Data for analysis:
◆ ◆ ◆ ◆ ◆

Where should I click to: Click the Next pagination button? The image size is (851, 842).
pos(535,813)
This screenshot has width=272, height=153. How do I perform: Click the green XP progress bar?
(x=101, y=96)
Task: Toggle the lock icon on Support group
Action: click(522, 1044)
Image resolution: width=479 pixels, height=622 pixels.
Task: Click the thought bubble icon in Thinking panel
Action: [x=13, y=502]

◆ ◆ ◆ ◆ ◆

Problem description: Every entry above, from first to last, should be repeated exactly.

Exercise solution:
Where should I click to: Click the Next pagination button? The image size is (851, 842).
pos(535,813)
This screenshot has width=272, height=153. How do I perform: Click the green XP progress bar?
(x=101, y=96)
Task: Toggle the lock icon on Support group
Action: click(522, 1044)
Image resolution: width=479 pixels, height=622 pixels.
Task: Click the thought bubble icon in Thinking panel
Action: [x=13, y=502]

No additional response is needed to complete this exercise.